2021 Fiscal Year Research-status Report
Studies on activative factors of inflammatory bowel diseases
Project/Area Number |
18K16336
|
Research Institution | Hokkaido University |
Principal Investigator |
吉田 雅 北海道大学, 大学病院, 特任助教 (70772333)
|
Project Period (FY) |
2018-04-01 – 2023-03-31
|
Keywords | 潰瘍性大腸炎 |
Outline of Annual Research Achievements |
本研究では、炎症性腸疾患(Inflammatory bowel disease; 以下、IBD)の炎症持続状態において産生される血管新生因子に焦点をあて、特に内因性の血管新生阻 害物質であるThrombospondin-1 (以下、TSP-1)に注目した。TSP-1は内因性の血管新生阻害物質で、活性化された血小板・単球・マクロファージや種々の上皮細 胞から分泌され、CD36分子を介して内皮細胞の接着、遊走、増殖を阻害し、また内皮のapoptosisを引き起こす。また、VEGF、CD31、TGF-β1、TGFβR2などと いった各種サイトカインもIBD患者大腸組織中の炎症反応に強く相関していると考えている。本年度では、2007年1月1日から2018年7月31日までの 間に、北海道大学病院消化器外科Ⅰ(旧:消化器外科・一般外科)に入院した患者で,同期間内に潰瘍性大腸炎に対する手術を受け、保管検体を有する症例か ら、先ず10症例を選択した。各症例の大腸組織における高度炎症部位と正常部位からそれぞれサンプルを採取し、免疫染色、mRNA定量を行った。しかしながら、免疫染色、mRNA定量共にTSP-1の発現の程度が低く、検体保存方法の再検討が必要となった。追加検体として、ホルマリン保存したサンプルのHE染色、免疫染色を追加で行っている。CD33の発現については、炎症の程度に応じた変化が認められる傾向が認められているが、TSP-1, TGF-Bなどの面積染色では、現時点で有意な差が認められていない。更なる条件検討も行い、潰瘍性大腸炎の重症度と血管新生因子やサイトカインの発現度の相関について最終的な結論を得たいと考えている。
|
Current Status of Research Progress |
Current Status of Research Progress
4: Progress in research has been delayed.
Reason
大腸組織の炎症、非炎症部位の免疫染色を行ったが、最も検討を行いたいTSP-1の発現が弱く、条件検討に時間を要している。
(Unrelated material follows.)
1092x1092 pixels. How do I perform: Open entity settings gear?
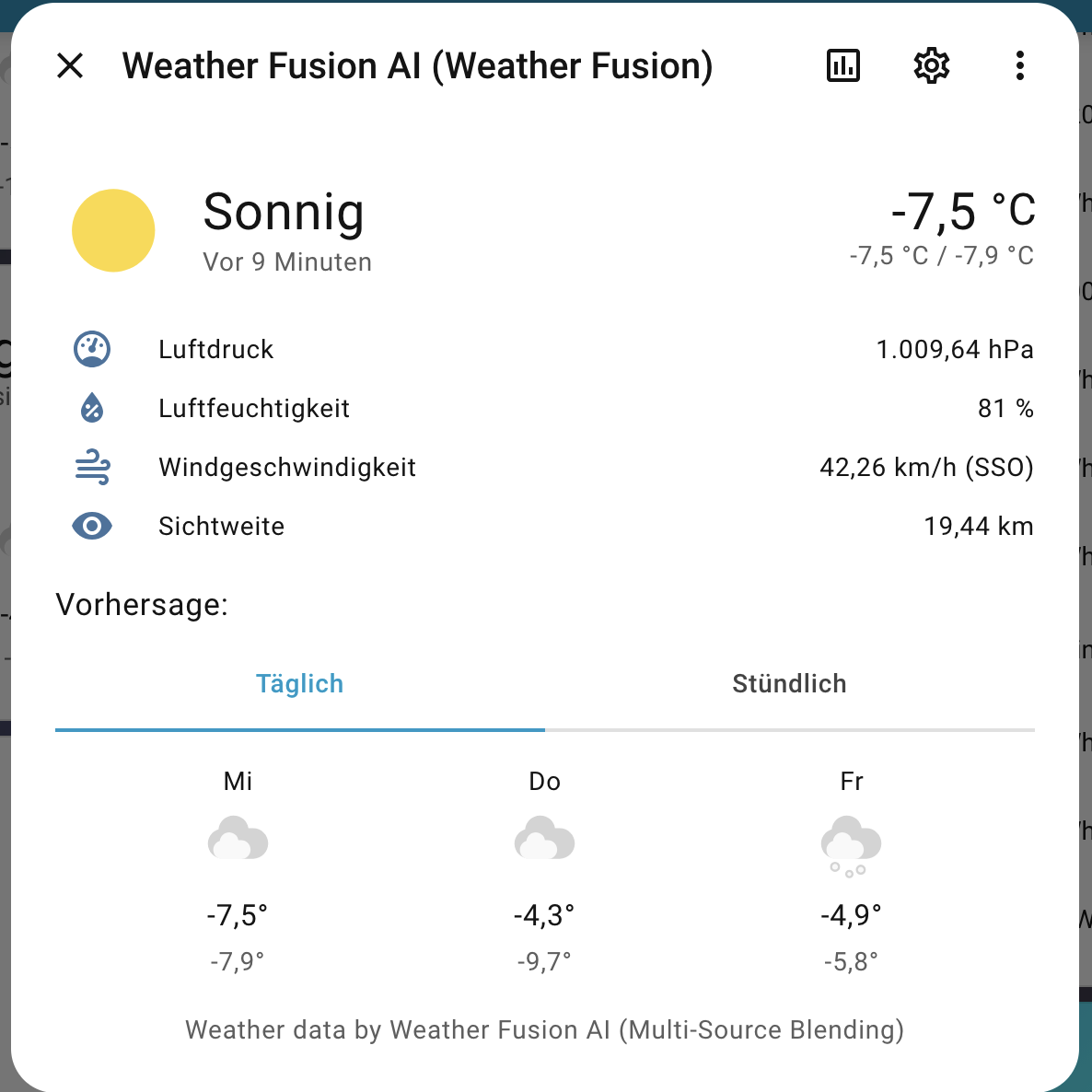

また、大腸組織中の、TSP-1 mRNAについては、炎症の重症度とTSP-1の発現度に相関が得られる可能性が示唆されつつあったが、症例を重ねると有意な差が認められない可能性もあり、慎重な検討を要している。
|
Strategy for Future Research Activity |
TSP-1の発現については、炎症性腸疾患症例、対照群症例(大腸癌)との間で有意差が認められない可能性もある。更に検討を重ねて、慎重に結論を出したいと考えている。
|
Causes of Carryover |
免疫染色の条件検討、検体のチェック等の遅れから、予算の執行が遅れている。今後、追加の染色やPCRなどを行う予定であり、次年度の予算を計上した。